REQUIREMENT » When you print the material, keep every line identical to the original.
--
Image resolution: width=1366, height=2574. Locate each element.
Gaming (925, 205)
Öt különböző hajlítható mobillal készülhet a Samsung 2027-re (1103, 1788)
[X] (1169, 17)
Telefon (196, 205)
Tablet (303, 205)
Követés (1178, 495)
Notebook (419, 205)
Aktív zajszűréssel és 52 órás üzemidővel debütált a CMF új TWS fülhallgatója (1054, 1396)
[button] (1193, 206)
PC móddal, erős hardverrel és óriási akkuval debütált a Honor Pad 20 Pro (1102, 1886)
--
RESPONSE TO THIS EXERCISE »
Image resolution: width=1366, height=2574. Locate each element.
Gaming (925, 205)
Öt különböző hajlítható mobillal készülhet a Samsung 2027-re (1103, 1788)
[X] (1169, 17)
Telefon (196, 205)
Tablet (303, 205)
Követés (1178, 495)
Notebook (419, 205)
Aktív zajszűréssel és 52 órás üzemidővel debütált a CMF új TWS fülhallgatója (1054, 1396)
[button] (1193, 206)
PC móddal, erős hardverrel és óriási akkuval debütált a Honor Pad 20 Pro (1102, 1886)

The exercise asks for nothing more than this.